▶ Dataset extract
Segment Open

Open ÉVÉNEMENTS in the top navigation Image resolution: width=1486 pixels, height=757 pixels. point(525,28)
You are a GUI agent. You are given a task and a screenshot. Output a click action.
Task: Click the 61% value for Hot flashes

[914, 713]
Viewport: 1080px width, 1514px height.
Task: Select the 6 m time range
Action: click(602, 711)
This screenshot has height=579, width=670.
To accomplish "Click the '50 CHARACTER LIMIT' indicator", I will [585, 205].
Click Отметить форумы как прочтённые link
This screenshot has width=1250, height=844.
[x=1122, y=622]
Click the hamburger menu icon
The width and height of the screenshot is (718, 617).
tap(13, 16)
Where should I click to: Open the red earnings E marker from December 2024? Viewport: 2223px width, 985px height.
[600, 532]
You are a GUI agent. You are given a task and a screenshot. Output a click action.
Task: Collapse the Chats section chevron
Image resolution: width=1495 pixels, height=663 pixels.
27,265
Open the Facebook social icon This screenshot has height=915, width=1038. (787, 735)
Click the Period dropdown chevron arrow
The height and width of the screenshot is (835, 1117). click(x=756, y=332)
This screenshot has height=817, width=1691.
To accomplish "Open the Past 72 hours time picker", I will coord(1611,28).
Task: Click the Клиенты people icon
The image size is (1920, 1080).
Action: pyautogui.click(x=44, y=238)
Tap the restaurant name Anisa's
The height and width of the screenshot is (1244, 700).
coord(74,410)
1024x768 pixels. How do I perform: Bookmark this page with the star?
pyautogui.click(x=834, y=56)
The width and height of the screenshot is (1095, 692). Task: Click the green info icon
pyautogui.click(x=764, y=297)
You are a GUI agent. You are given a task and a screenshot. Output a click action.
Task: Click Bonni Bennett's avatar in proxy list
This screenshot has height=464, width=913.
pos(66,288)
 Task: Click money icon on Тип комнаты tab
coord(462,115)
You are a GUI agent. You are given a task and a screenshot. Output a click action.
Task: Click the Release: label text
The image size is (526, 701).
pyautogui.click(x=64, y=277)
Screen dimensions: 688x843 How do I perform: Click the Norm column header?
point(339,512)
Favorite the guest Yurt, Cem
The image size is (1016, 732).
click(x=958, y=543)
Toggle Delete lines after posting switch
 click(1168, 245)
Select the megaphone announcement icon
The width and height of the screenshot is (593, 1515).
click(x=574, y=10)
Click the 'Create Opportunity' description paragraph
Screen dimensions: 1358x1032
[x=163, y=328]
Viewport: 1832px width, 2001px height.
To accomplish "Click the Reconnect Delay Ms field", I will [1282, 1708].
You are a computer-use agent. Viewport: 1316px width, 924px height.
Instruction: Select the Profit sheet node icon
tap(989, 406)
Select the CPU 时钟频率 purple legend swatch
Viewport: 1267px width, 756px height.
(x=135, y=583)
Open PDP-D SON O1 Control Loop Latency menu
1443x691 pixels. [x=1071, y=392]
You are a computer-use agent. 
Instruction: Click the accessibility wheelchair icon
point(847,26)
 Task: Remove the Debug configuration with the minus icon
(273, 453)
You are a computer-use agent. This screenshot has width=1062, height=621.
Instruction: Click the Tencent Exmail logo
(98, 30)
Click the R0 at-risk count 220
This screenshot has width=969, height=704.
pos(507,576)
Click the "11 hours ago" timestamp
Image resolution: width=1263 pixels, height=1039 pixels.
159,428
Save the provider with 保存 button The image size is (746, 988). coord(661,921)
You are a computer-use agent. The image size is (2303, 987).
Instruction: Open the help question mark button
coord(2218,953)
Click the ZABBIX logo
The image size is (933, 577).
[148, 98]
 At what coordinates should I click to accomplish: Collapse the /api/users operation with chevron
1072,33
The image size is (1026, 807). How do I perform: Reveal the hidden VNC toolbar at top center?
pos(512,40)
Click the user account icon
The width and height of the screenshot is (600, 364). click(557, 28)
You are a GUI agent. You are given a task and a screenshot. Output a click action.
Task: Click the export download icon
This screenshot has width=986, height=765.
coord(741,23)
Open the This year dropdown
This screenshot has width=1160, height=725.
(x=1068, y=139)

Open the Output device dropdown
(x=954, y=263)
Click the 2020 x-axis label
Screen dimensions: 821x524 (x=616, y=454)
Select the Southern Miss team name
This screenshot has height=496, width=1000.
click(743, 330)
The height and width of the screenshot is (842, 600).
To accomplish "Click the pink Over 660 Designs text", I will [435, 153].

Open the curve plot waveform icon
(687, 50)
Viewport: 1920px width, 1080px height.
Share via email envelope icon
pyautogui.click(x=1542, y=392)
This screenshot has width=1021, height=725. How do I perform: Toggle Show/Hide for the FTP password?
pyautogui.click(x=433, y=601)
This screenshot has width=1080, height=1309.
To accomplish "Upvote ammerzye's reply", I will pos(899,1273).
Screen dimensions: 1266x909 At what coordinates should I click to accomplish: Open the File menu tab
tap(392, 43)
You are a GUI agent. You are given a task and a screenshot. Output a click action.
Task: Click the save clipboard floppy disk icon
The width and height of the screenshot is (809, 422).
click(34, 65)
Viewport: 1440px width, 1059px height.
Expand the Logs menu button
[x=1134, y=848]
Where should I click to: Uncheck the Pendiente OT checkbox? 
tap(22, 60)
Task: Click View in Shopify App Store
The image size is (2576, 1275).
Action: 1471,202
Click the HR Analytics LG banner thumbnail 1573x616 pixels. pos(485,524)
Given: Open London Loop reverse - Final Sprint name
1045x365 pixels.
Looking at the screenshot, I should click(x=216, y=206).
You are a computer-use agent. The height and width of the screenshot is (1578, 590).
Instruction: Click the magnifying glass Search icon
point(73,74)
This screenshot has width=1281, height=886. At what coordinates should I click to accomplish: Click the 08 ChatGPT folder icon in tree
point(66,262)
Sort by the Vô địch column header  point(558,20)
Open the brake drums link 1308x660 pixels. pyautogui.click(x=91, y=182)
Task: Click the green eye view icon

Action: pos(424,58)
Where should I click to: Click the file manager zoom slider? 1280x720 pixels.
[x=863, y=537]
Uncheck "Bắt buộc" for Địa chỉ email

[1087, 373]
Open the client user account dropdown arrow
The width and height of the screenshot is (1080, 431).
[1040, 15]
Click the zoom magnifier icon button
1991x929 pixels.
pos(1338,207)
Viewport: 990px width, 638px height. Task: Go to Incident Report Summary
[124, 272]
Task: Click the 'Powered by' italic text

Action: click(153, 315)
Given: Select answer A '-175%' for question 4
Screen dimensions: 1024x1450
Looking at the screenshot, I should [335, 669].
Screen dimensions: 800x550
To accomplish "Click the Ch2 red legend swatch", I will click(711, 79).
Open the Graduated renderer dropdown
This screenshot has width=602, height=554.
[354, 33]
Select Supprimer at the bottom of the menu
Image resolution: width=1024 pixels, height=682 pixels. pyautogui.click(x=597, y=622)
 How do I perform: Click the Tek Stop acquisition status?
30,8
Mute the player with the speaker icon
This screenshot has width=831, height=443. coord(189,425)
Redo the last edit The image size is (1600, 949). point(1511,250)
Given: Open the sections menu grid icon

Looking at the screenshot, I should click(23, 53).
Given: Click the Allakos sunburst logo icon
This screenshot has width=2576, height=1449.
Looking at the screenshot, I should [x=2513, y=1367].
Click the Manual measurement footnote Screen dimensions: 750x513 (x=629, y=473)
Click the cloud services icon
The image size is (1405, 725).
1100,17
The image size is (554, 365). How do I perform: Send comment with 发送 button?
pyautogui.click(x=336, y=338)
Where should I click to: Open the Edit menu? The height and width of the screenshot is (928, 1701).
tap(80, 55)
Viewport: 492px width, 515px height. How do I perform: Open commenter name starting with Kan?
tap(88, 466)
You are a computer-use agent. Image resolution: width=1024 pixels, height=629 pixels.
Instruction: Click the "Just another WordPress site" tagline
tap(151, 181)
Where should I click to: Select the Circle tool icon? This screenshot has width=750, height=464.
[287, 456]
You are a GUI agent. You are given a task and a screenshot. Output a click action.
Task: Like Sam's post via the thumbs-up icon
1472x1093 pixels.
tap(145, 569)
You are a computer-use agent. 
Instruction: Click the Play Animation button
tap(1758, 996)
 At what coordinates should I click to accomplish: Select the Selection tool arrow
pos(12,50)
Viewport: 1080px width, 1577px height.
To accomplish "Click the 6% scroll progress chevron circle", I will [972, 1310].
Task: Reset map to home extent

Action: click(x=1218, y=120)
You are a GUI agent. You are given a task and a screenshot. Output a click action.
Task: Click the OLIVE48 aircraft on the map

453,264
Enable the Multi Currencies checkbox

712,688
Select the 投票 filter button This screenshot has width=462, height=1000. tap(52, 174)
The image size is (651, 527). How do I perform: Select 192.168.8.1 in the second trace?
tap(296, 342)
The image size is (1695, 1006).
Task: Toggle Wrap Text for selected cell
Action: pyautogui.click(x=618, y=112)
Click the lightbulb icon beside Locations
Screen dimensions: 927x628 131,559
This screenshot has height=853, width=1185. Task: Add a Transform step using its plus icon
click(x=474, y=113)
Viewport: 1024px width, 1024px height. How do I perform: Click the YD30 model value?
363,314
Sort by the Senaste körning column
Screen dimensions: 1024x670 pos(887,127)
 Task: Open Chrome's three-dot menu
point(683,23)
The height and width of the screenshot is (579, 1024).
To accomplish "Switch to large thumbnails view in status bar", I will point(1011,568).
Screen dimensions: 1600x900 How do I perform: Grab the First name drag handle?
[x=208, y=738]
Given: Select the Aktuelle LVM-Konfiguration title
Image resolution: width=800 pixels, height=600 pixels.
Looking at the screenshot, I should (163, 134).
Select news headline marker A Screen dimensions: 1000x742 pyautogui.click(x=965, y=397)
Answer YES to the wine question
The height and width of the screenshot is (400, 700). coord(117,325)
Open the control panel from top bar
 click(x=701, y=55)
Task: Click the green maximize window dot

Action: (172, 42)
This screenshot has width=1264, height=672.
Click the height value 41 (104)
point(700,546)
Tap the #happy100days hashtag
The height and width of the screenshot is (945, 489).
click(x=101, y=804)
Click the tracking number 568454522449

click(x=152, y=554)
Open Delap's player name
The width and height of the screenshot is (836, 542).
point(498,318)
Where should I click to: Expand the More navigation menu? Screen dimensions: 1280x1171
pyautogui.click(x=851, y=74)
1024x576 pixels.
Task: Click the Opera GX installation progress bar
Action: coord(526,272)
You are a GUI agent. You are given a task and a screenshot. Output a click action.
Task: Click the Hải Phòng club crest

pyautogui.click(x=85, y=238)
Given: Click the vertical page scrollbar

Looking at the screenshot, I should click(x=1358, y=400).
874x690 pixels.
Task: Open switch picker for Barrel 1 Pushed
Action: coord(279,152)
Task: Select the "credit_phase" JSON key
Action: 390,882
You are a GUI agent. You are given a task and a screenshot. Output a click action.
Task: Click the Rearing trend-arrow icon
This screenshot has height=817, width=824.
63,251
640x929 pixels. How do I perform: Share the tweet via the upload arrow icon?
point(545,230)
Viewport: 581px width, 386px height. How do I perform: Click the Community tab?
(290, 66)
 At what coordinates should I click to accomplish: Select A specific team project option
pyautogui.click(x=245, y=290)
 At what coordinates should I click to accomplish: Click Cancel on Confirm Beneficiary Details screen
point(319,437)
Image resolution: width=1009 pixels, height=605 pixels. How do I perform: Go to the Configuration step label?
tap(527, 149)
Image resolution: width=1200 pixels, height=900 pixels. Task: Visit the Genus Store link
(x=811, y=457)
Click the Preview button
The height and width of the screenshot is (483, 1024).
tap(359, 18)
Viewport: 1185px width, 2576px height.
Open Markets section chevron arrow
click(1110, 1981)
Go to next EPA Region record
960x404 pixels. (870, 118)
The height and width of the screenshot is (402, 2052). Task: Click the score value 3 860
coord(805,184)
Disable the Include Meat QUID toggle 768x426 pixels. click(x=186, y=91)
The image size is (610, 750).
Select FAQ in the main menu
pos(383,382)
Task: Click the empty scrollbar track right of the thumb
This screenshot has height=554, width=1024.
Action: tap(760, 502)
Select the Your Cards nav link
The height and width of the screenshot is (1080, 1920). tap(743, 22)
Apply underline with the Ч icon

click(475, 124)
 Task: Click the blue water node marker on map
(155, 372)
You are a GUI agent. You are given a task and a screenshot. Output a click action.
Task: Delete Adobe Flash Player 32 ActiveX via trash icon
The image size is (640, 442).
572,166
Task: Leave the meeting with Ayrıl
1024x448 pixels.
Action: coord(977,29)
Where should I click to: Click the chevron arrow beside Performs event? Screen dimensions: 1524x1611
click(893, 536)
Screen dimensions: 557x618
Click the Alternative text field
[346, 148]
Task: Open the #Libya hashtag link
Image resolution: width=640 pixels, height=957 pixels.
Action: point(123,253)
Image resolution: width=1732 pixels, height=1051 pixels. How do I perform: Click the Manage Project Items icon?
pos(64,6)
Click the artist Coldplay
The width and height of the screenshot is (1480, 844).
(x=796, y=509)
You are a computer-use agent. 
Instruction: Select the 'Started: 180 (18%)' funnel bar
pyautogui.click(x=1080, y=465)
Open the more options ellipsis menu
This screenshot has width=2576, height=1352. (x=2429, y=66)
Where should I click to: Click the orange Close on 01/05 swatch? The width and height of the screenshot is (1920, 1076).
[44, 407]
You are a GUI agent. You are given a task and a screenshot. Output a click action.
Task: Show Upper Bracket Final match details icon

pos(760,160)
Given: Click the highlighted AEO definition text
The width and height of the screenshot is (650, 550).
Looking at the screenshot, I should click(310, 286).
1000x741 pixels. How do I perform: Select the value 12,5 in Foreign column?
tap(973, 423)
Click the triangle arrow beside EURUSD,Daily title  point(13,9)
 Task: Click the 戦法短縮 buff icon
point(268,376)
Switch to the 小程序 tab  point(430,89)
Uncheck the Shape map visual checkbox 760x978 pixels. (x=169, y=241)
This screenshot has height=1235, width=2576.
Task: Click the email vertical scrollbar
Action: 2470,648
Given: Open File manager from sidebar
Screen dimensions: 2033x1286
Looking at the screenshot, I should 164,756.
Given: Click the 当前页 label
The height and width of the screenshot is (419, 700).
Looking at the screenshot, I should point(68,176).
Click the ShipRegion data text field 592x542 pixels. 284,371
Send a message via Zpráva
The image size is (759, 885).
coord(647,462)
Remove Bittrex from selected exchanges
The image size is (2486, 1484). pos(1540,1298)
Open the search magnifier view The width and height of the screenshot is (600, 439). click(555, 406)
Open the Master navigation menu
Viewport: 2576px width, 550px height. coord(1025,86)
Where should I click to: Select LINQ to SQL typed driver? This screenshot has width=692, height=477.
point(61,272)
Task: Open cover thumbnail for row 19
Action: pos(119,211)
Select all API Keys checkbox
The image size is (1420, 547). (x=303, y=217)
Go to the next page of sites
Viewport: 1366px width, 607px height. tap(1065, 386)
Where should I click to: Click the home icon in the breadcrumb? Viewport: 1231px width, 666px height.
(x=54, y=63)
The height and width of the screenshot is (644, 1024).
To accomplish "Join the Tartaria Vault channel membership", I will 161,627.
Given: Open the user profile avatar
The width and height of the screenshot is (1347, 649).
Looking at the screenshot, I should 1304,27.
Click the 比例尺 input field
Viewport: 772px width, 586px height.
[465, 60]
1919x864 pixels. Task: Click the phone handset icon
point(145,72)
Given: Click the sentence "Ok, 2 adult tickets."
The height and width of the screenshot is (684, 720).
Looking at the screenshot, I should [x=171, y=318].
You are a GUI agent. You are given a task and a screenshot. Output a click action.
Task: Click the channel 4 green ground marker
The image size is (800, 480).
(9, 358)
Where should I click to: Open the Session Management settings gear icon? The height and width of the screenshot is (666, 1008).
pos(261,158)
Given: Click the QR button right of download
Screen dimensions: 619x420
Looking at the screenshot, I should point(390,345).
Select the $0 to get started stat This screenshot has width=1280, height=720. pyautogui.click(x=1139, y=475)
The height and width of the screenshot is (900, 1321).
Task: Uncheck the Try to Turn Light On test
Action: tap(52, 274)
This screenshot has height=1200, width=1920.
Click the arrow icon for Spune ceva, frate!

Segment Closed

▶ Exercise directions
Go through the entries line by line and count those with "download". Give only the count.

▶ Finished task
2